The most revealing pattern across recent deal activity is the accelerating shift toward very long-duration PPAs — 20 to 25 years — with hyperscale technology companies. This is not primarily a solar story; it is a data centre story. Singapore's data centre sector is under acute pressure to demonstrate renewable energy sourcing, and physical PPAs with named solar assets are the most credible form of evidence available. Sembcorp's September 2025 Pandan Reservoir award is the clearest expression of this dynamic: the 86 MWp project locks in a government-endorsed site, generates long-run contracted revenue, and reinforces the track record needed to win the next reservoir tender.
The Cleantech Solar acquisition by Shell and Sunseap's earlier move into EDP Renewables are structurally equivalent moves: both place domestic solar operators inside global energy companies that need physical renewable energy assets to serve multinational corporate clients with sustainability mandates. The implication for independent players — Vena Energy, ENGIE Singapore, Solarvest — is that competing on price alone is increasingly untenable when the counterparties on the other side of a PPA negotiation are comparing a domestic independent against a Shell or EDP subsidiary. The balance sheet backing of a global energy major is itself a competitive differentiator for long-dated contracts.
The market is structurally favourable for incumbents — but two forces are creating openings for challengers.
High barriers to entry are not the same as high barriers to disruption.
The EMA licensing regime is the single most powerful structural feature of this market. With only 12 Class A/B licensees at end-2025, and government tender evaluation criteria that heavily weight track record and financial capacity, new entrants face a credentialing problem as much as a capital problem. This suppresses rivalry at the top of the market while creating a fragmented fringe of smaller firms competing for smaller commercial and industrial jobs.
Buyer power is rising faster than any other force, and it is being driven entirely by data centres. Meta, Equinix, Google, and Microsoft are all expanding their Singapore footprint under EMA's new green power rules for data centres[Argus Media], and they are sophisticated, well-resourced negotiators who can afford to run competitive PPA processes and walk away from any single provider. When a single buyer represents 75–150 MWp of demand, it has substantial leverage over pricing and contract terms — and the hyperscalers know it. The practical effect is margin compression on large-format corporate PPAs even as contract volumes grow.
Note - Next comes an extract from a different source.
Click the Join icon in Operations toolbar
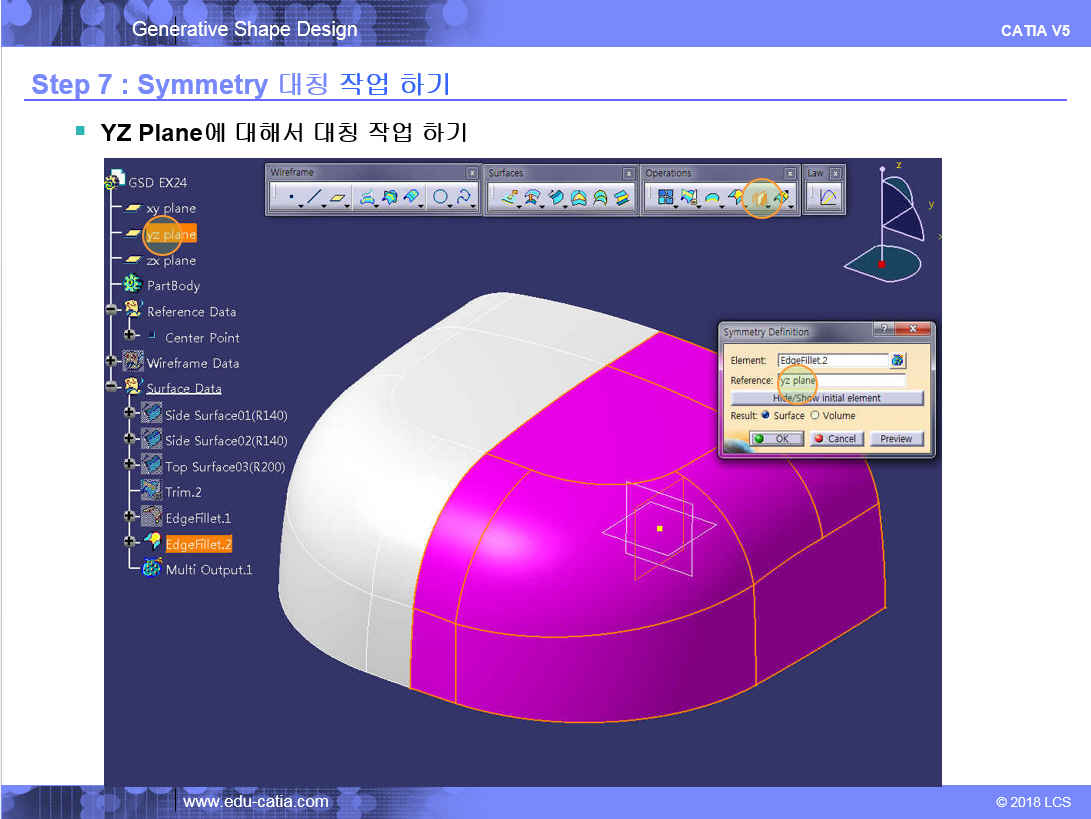1091x819 pixels. pos(665,198)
The supplier power dynamic is evolving. Panel prices have been under sustained downward pressure globally through 2024–2025, driven in part by Chinese oversupply and the shift from guaranteed pricing to competitive bidding in China's domestic market[Infolink]. For Singapore integrators, lower panel costs reduce project economics risk and make rooftop payback periods shorter — which supports the leasing model. But supply chain volatility remains a residual risk, particularly for providers with narrow vendor relationships.
Installation quality is good. After-sales support is not — and the gap is costing C&I customers money every year.
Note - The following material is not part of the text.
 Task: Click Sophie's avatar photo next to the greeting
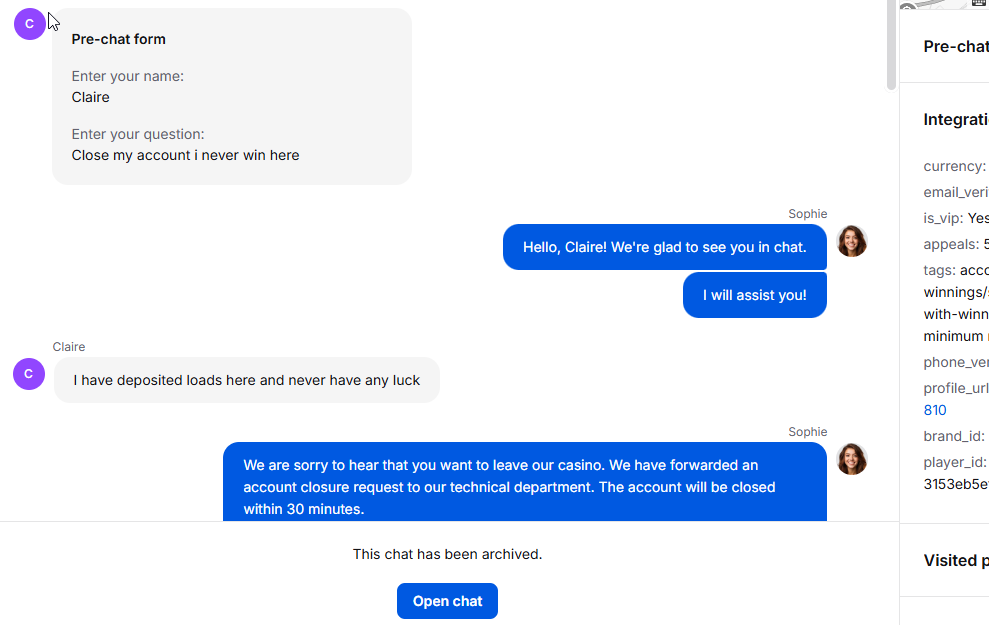(852, 241)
The company that solves O&M digitally will win the renewal cycle.
Customer satisfaction data for Singapore solar is dominated by Tier 3 sources — Google Reviews, HardwareZone forums, CASE complaint logs — and the confidence in precise figures is accordingly limited. That said, the directional finding is consistent across sources: installation and sales experience rates highly (averaging around 4.3 out of 5 across named providers), while after-sales and O&M support consistently underperforms (averaging around 3.7 out of 5). The 45 verified solar complaints logged by CASE in 2024–2026 represent a 30% year-on-year increase[CASE 2025], and 60% of those complaints are O&M-related — slow fault resolution, inverter problems, and unmet performance guarantees.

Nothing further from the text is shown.